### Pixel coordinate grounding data
[Start of Attachment]

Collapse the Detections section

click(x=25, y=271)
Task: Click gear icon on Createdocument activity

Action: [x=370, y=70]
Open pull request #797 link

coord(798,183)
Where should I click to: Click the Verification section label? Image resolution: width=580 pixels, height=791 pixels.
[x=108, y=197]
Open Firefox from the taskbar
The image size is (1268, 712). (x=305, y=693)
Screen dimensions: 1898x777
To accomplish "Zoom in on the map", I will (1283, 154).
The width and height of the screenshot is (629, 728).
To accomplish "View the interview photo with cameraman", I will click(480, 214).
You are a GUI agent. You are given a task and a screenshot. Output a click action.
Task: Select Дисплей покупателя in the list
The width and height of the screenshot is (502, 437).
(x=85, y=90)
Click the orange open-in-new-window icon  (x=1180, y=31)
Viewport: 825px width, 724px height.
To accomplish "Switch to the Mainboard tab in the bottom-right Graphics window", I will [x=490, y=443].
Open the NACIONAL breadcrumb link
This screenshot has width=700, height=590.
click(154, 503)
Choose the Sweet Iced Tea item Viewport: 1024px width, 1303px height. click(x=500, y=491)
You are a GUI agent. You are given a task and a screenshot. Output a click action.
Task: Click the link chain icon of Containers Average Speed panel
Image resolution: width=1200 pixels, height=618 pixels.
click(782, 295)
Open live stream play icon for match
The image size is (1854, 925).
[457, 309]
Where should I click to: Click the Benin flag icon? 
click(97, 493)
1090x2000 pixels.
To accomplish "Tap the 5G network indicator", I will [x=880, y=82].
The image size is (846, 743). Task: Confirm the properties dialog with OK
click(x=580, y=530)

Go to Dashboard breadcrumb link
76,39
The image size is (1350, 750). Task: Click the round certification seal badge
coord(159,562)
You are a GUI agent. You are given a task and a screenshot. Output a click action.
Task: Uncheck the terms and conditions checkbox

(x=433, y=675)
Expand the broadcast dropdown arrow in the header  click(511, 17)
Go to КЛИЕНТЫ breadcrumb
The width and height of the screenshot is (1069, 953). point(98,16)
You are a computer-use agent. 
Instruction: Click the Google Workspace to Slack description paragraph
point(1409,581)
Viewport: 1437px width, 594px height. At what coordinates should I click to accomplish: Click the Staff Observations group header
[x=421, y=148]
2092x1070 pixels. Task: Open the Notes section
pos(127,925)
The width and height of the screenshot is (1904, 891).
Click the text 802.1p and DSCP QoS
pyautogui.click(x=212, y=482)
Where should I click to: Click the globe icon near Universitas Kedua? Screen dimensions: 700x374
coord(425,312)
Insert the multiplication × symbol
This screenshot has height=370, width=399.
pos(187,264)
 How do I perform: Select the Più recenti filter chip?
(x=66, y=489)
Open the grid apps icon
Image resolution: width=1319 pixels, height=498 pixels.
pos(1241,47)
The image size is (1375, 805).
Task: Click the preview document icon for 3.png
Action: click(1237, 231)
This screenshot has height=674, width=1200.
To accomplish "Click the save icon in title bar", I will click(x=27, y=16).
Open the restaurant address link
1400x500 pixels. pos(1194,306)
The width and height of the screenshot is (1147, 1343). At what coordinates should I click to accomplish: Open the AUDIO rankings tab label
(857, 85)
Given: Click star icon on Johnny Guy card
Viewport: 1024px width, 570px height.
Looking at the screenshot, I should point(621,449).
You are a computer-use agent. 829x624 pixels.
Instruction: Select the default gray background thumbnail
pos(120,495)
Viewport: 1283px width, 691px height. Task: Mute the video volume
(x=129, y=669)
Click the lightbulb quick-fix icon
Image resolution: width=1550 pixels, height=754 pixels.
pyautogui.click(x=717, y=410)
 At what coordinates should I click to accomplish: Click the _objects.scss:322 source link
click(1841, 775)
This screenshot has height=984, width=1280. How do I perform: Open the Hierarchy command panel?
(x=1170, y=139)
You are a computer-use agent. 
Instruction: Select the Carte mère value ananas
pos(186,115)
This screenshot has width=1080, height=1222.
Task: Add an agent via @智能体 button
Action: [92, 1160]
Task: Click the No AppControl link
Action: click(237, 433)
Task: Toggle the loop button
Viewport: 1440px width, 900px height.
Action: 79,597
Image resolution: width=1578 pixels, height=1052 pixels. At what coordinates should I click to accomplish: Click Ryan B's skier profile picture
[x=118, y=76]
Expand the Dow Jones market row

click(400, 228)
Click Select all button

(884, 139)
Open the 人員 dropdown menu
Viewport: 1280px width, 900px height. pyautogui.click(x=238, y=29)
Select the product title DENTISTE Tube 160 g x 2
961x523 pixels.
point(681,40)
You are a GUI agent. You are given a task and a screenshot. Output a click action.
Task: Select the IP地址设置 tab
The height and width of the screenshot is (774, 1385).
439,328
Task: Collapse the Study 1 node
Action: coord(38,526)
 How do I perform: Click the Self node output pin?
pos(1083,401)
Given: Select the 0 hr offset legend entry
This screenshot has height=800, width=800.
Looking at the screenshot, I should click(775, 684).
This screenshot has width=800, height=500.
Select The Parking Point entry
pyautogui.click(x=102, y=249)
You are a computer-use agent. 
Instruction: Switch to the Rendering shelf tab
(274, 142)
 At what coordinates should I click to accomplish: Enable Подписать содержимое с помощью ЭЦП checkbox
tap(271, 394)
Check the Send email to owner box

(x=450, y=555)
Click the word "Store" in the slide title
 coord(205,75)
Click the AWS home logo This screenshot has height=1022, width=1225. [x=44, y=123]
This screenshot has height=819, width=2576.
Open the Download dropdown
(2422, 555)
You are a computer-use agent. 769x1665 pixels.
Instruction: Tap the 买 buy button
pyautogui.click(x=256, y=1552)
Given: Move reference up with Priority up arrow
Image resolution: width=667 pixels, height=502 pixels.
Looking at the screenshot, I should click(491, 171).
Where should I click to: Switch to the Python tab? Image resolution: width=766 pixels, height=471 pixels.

[End of Attachment]

Proceeding from the line containing "Go to Dashboard breadcrumb link" through the line containing "Open the grid apps icon", transcribe the lines above exactly, both end lines included.

### SOLUTION FOR THIS TASK
Go to Dashboard breadcrumb link
76,39
The image size is (1350, 750). Task: Click the round certification seal badge
coord(159,562)
You are a GUI agent. You are given a task and a screenshot. Output a click action.
Task: Uncheck the terms and conditions checkbox

(x=433, y=675)
Expand the broadcast dropdown arrow in the header  click(511, 17)
Go to КЛИЕНТЫ breadcrumb
The width and height of the screenshot is (1069, 953). point(98,16)
You are a computer-use agent. 
Instruction: Click the Google Workspace to Slack description paragraph
point(1409,581)
Viewport: 1437px width, 594px height. At what coordinates should I click to accomplish: Click the Staff Observations group header
[x=421, y=148]
2092x1070 pixels. Task: Open the Notes section
pos(127,925)
The width and height of the screenshot is (1904, 891).
Click the text 802.1p and DSCP QoS
pyautogui.click(x=212, y=482)
Where should I click to: Click the globe icon near Universitas Kedua? Screen dimensions: 700x374
coord(425,312)
Insert the multiplication × symbol
This screenshot has height=370, width=399.
pos(187,264)
 How do I perform: Select the Più recenti filter chip?
(x=66, y=489)
Open the grid apps icon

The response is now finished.